The Upper Tribunal proceedings
The Upper Tribunal proceedings
Ms Forstater sought permission to appeal against the FTT on eight grounds. Many of these grounds overlap. They are that the FTT erred in law:
in failing to make any finding on the crucial factual issue that determined whether the Judicial College was the same body as the Judicial Studies Board, namely what was the nature of the change that took place on 1 April 2011;
in approaching the legal questions for its determination on the basis that the Appellant bore a “burden of proof” to satisfy it that the Commissioner’s decision was wrong in law;
in approaching its factual determination about the nature of the transition from the Judicial Studies Board to the Judicial College on the basis (tacit, or implicit) that the Appellant bore the burden here too;
in finding (at paragraph 32) with no proper basis in the evidence that the Judicial College was separate body from the Judicial Studies Board, and not simply the same body under a new name;
in failing, if necessary, to give the expression “the Judicial Studies Board” a properly purposive construction to give effect to Parliament’s evident intention in the drafting of Schedule 1;
in failing, if necessary, to adopt an amending construction of the expression “the Judicial Studies Board” in Schedule 1 to the same end;
in failing, when considering the appellant’s submission that the purpose of the Judicial College was to train the judiciary, to consider or decide what the purposes of the Judicial College were, or whether they included the training of the judiciary; and
in inferring from its conclusion that the information was held by the Judicial College to support its judicial functions that the Judicial College held the information on behalf of the judiciary, and (by implication) not for its own purposes.
Permission was refused on all eight grounds by the Chamber President of the First-tier Tribunal, Upper Tribunal Judge O’Connor. However, Upper Tribunal Judge Wikeley granted Ms Forstater permission to appeal on grounds 1, 3 and 4, but refused permission to appeal on the five other grounds of appeal. Judge Wikeley (rightly in my view) characterised the three grounds on which he gave permission to appeal as all “amounting to a challenge to the First-tier Tribunal’s findings of fact and reasoning in paragraphs [31] and [32] of its decision”. That is a view which Ms Forstater shares: see paragraph 2 of appellant’s reply of 6 January 2022. Judge Wikeley went on to comment:
“it is conceivable that in the absence of any explanation as to the nature of the transition from the JSB to the JC that “the only available inference … was that the body responsible for the training of judges had changed its name” (as it is put in ground 4). Indeed, whether or not these grounds of appeal have real merit there is in any event a public interest in ensuring that the status of the JC as a public authority subject to FOIA (or not, as the case may be) is clarified at this level.”

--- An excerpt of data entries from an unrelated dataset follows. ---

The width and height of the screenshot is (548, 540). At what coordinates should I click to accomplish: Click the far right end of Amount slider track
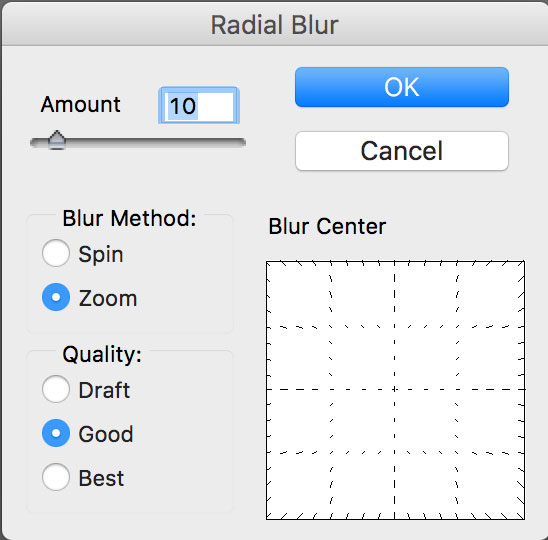click(x=243, y=142)

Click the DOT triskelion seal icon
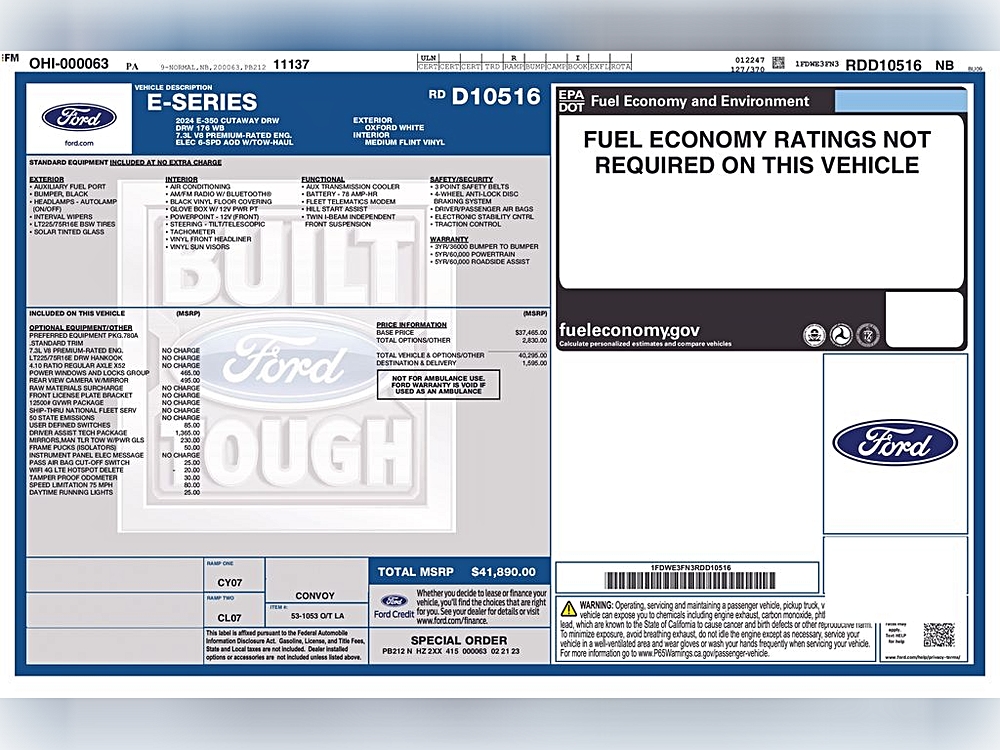tap(841, 333)
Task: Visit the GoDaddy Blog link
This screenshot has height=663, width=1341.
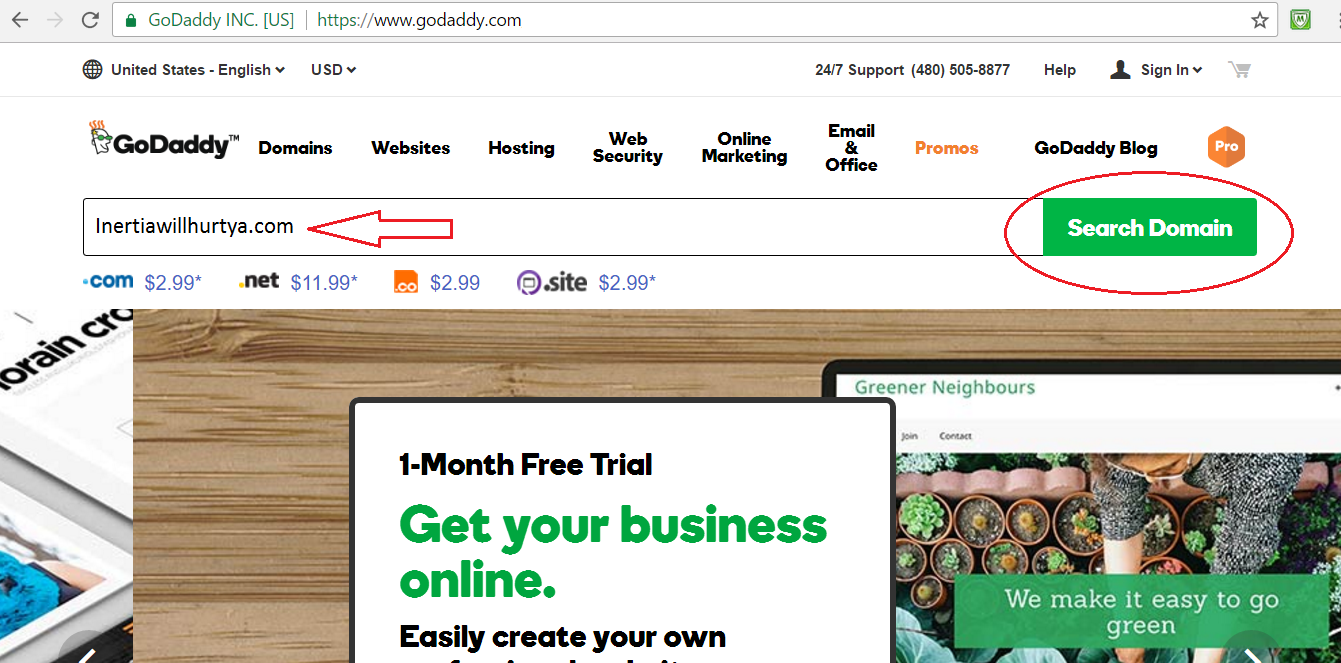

With the consent of the parties, the remaining five grounds on which permission was being sought were the subject of a rolled-up hearing at the same time as the appeal hearing on the three grounds for which Ms Forstater had permission to appeal. By ‘rolled-up’ I mean that argument could be put forward on why permission to appeal should be given (or refused) on any of the other five grounds of appeal and why the appeal should be allowed (or refused) on any of those grounds. However, grounds 2 and 6 were not pursued by Ms Forstater before me. Ms Cunningham also told me that Ms Fostater was no longer relying on the Inco Europe line of argument she had made to the FTT: see paragraphs 33-35 of the FTT’s decision.